Di lei si parla come prossima candidata a incarichi istituzionali in Italia e in Europa. Ma per ora la rettrice Giovanna Iannantuoni — che in autunno lascerà la Bicocca e la presidenza dalla Crui, la Conferenza dei rettori delle università italiane — è ancora concentrata a tradurre in realtà la sua visione del mondo accademico: «Un luogo aperto e inclusivo, connesso alla società e alle imprese, capace di portare crescita economica». La professoressa Iannatuoni, del resto, è un’economista giochista, laureata in Bocconi con una tesi sul comportamento strategico degli individui in situazioni di interazione, conflitto o cooperazione e studi post universitari tutti all’estero.

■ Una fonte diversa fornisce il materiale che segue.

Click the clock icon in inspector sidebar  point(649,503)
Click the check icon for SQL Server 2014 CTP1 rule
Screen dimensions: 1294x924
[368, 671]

Oggi guida un sistema in cui ogni mossa conta, l’università italiana, che accoglie quasi due milioni di studenti e attraversa in questi anni una trasformazione profonda. Rettrice uscente della Bicocca di Milano, dove ha raccolto il testimone dalla sua collega, amica e mentore Cristina Messa (in seguito ministra nel governo Draghi), ha rilanciato su internazionalizzazione, sostenibilità, alleanze con l’industria e le istituzioni. Prima rettrice alla guida della Crui, in passato sempre presieduta da figure maschili, a lei si deve l’istituzione della Giornata nazionale dell’Università, le iniziative con le comunità dei cittadini e nel Terzo settore, l’inedita partnership avviata con Confindustria.